ACTIVITY
For this exercise, reproduce only the lines from the one holding "Task: Open board automations (robot icon)" through the final line of the data below, exactly, and omit pictures.

━━━ ENTRIES PROVIDED ━━━

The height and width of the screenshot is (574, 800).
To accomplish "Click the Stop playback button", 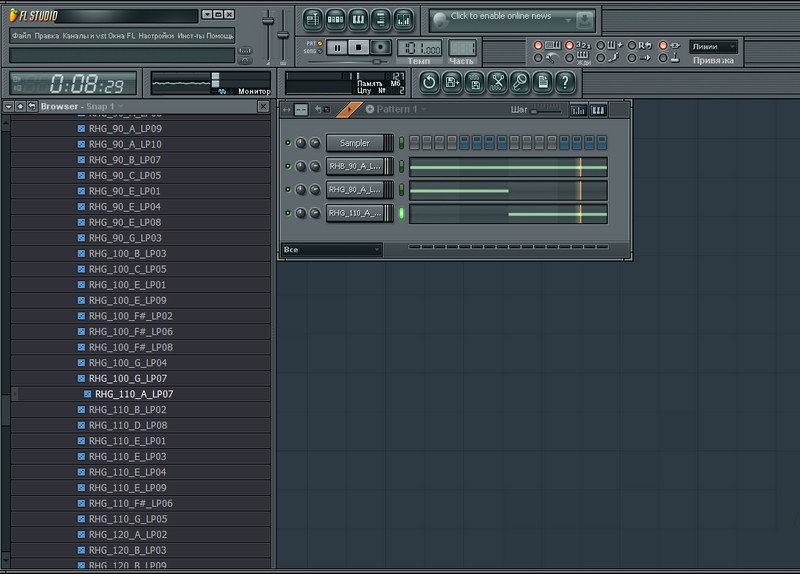I will point(359,47).
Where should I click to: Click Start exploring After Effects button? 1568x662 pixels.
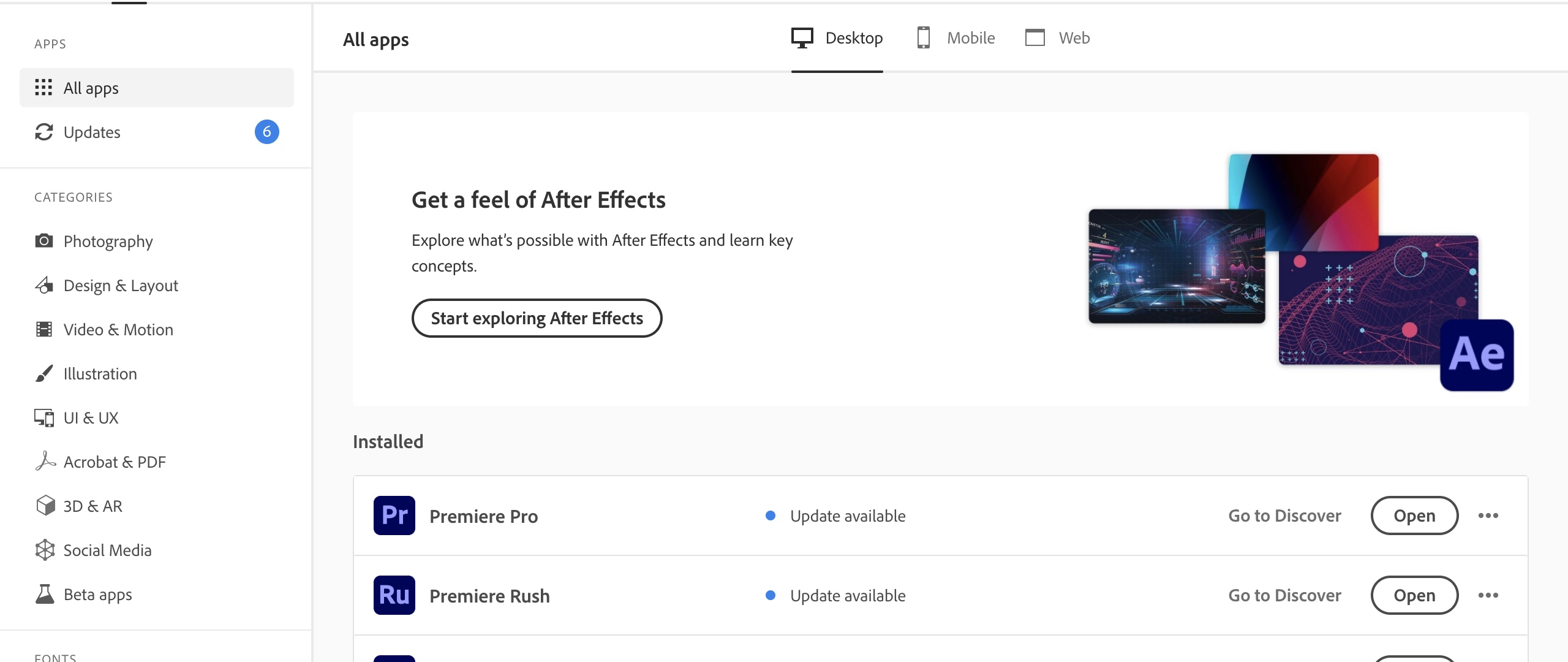[x=536, y=318]
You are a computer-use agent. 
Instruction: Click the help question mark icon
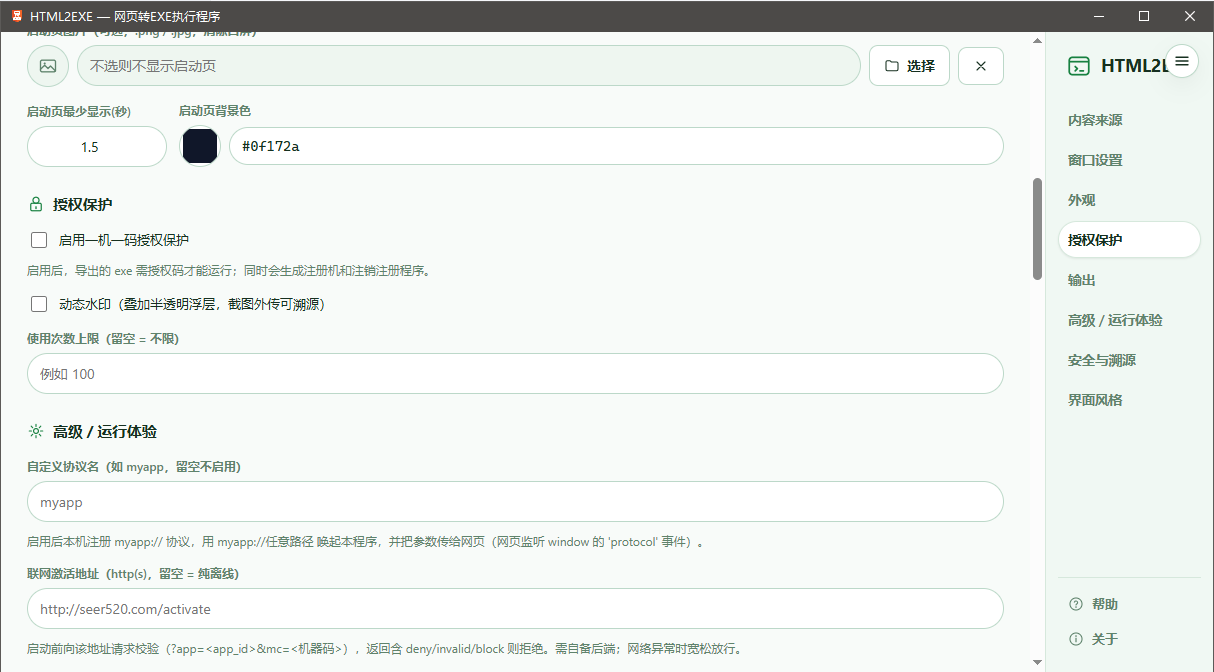click(x=1076, y=604)
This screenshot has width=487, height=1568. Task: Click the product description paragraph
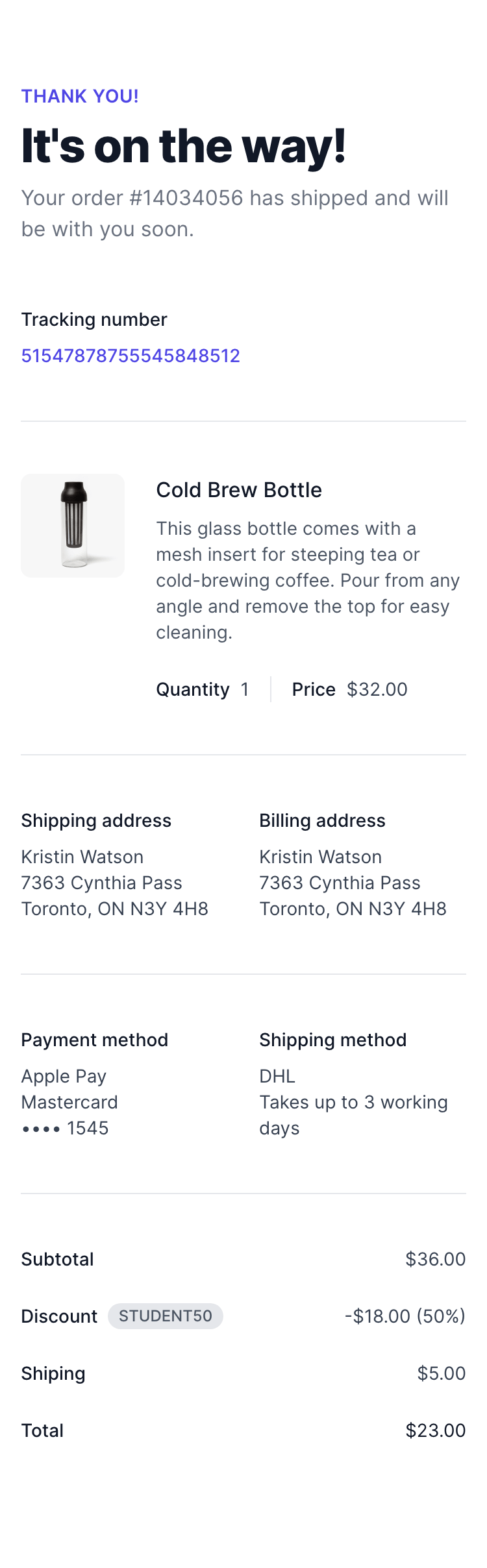[x=308, y=580]
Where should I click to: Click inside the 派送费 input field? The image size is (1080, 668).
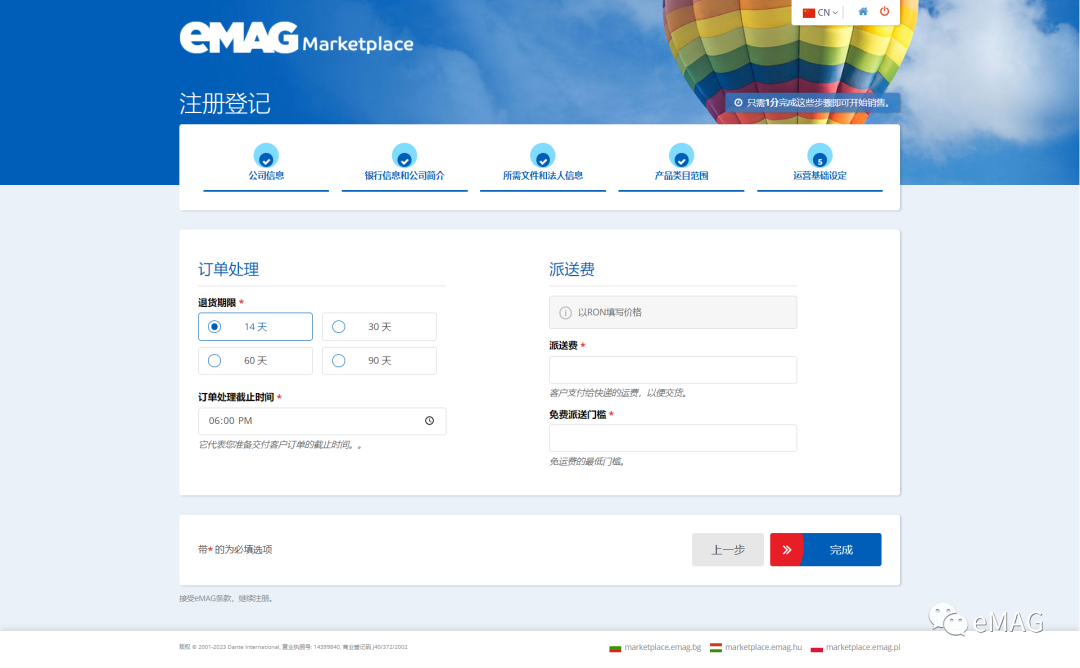pyautogui.click(x=673, y=369)
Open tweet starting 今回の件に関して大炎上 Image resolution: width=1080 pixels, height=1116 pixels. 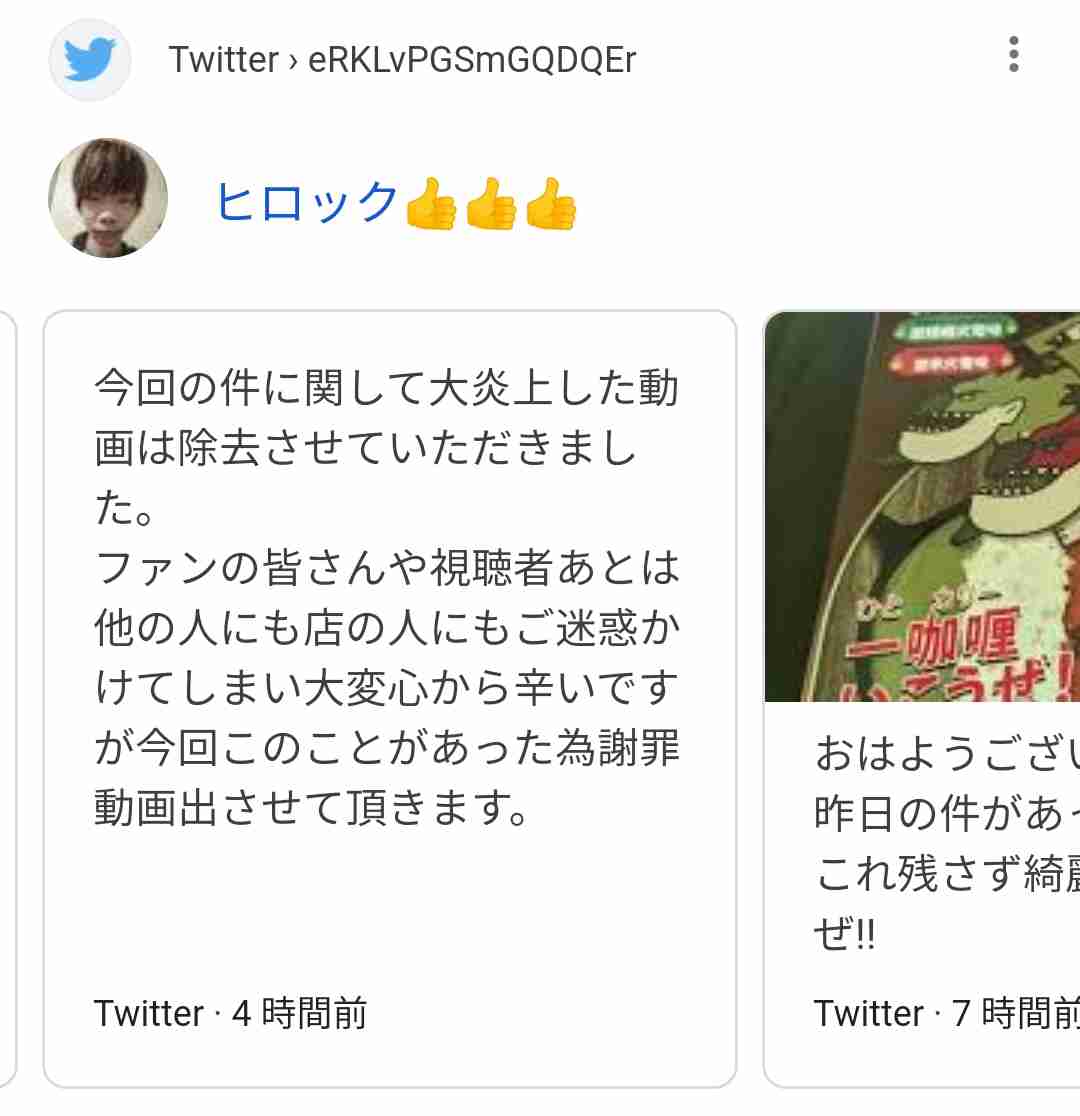pyautogui.click(x=389, y=699)
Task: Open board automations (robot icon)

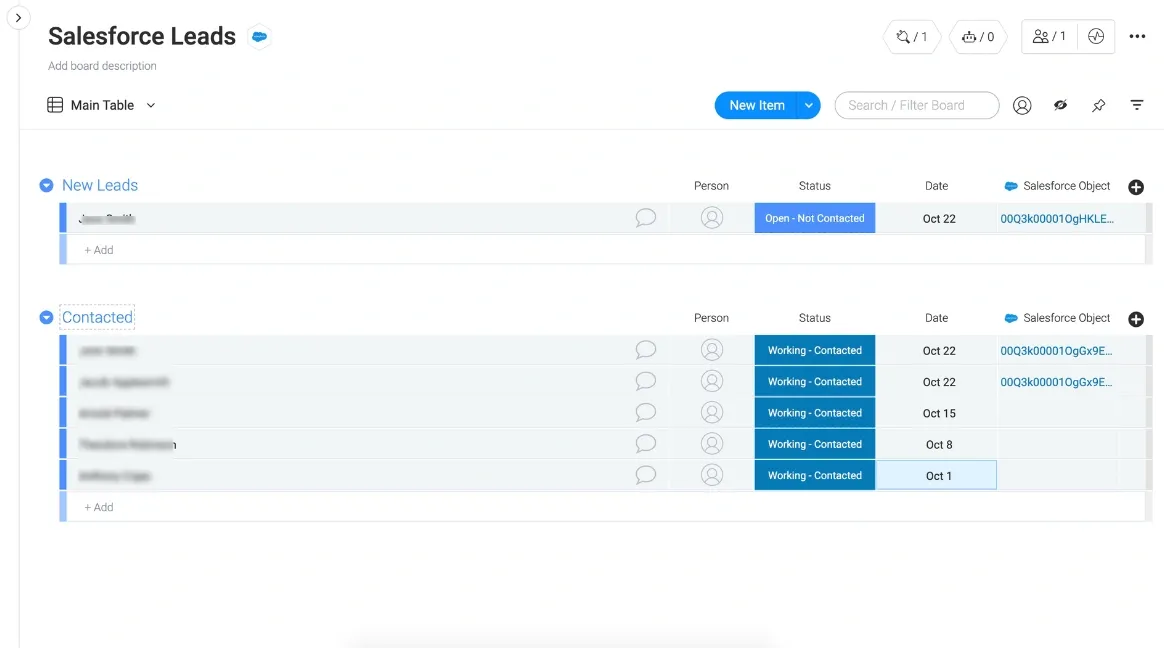Action: point(968,37)
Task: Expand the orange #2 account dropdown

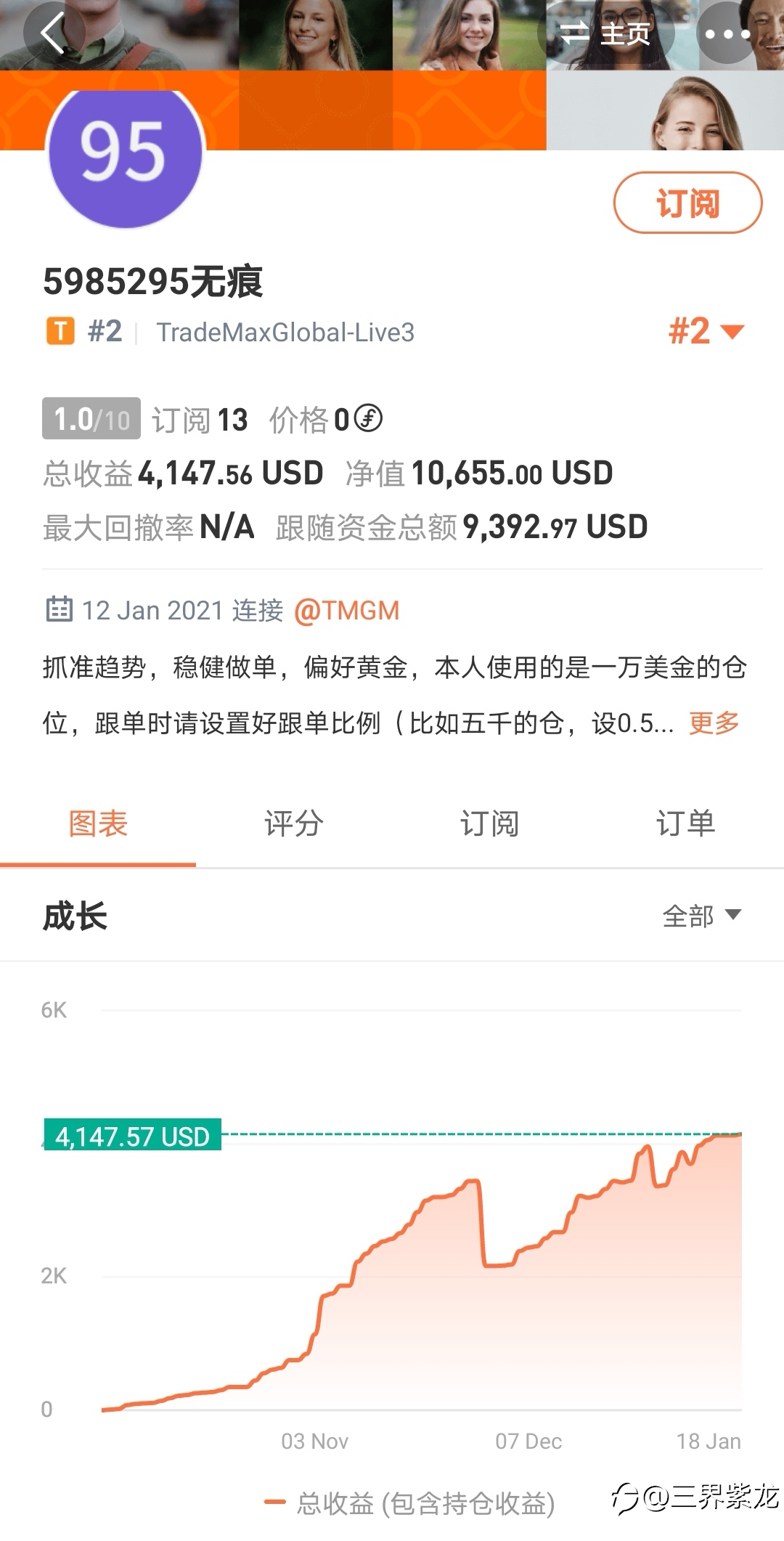Action: pos(706,331)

━━━

RESPONSE AREA
Task: Open board automations (robot icon)

Action: point(968,37)
Task: Expand the orange #2 account dropdown

Action: pos(706,331)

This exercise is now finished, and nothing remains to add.